==== Data records ====

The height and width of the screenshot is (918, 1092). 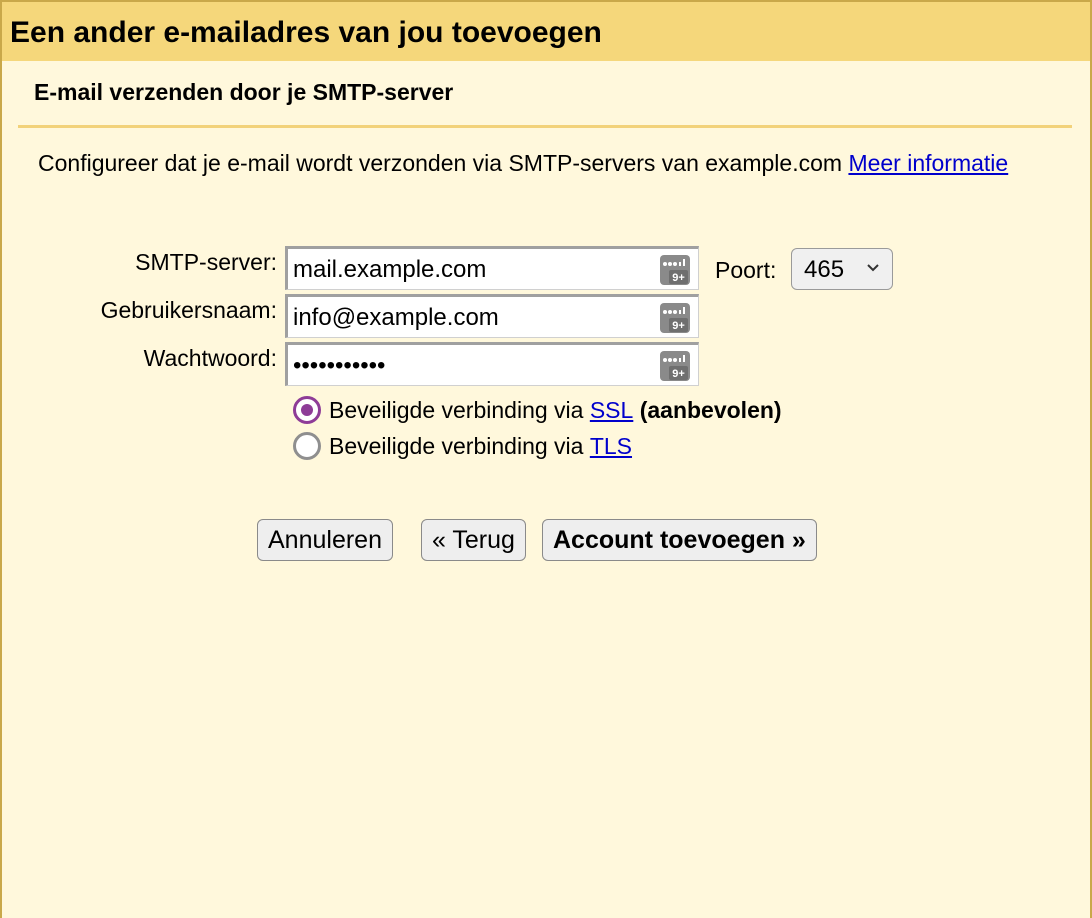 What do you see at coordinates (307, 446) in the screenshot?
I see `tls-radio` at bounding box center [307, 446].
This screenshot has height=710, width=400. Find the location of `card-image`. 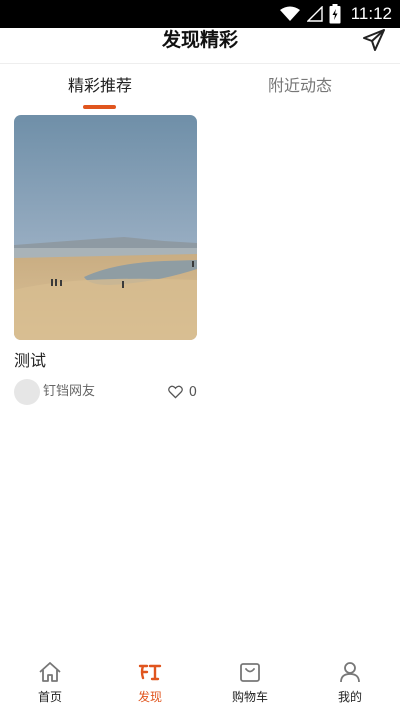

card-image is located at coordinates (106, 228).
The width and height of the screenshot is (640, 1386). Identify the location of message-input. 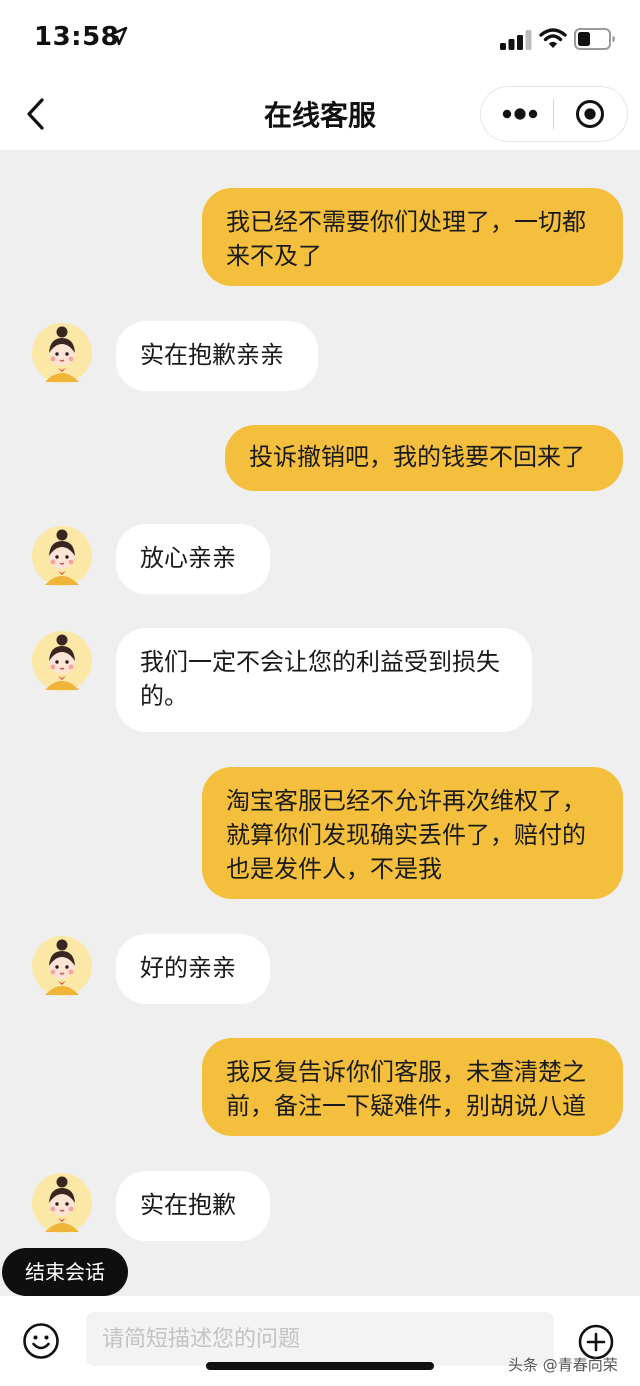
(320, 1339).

====
==== Data records ====

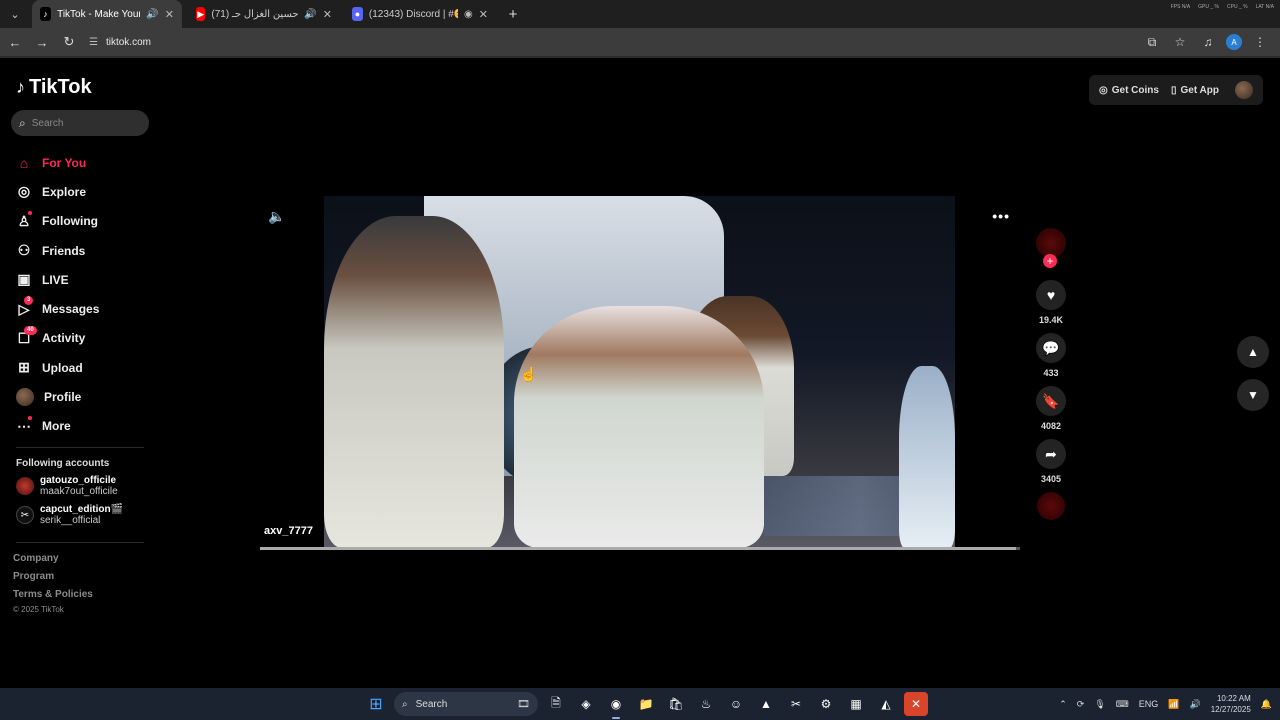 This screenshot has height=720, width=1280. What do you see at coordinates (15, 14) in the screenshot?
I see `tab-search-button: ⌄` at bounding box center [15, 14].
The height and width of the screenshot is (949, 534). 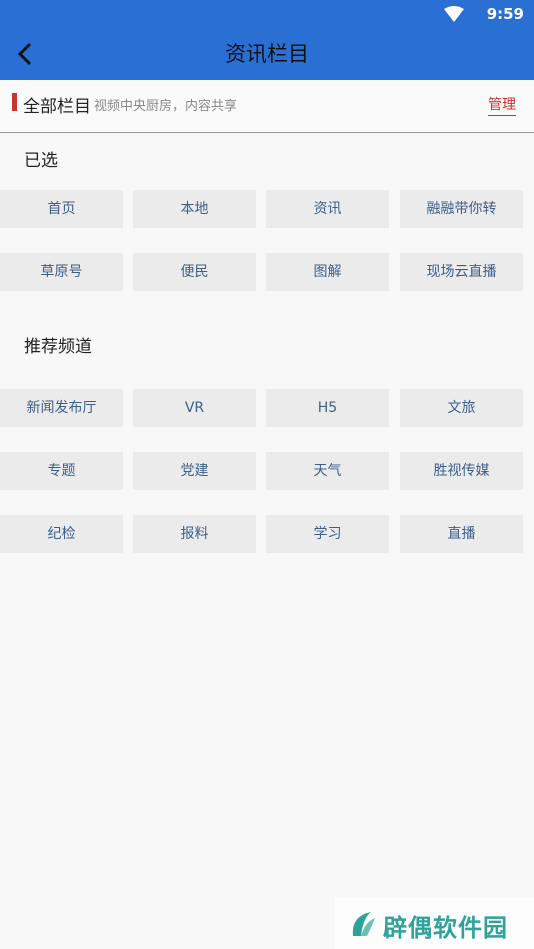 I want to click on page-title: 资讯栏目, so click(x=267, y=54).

====

◆ Work required:
Retype the records above exactly, starting at the line that contains "This screenshot has height=710, width=400." and ending at the line that contains "(320, 1339).", and leave the pictures out of your answer.

◆ Answer space:
This screenshot has height=710, width=400. Find the location of `card-image`. 

card-image is located at coordinates (106, 228).
The width and height of the screenshot is (640, 1386). Identify the location of message-input. 
(320, 1339).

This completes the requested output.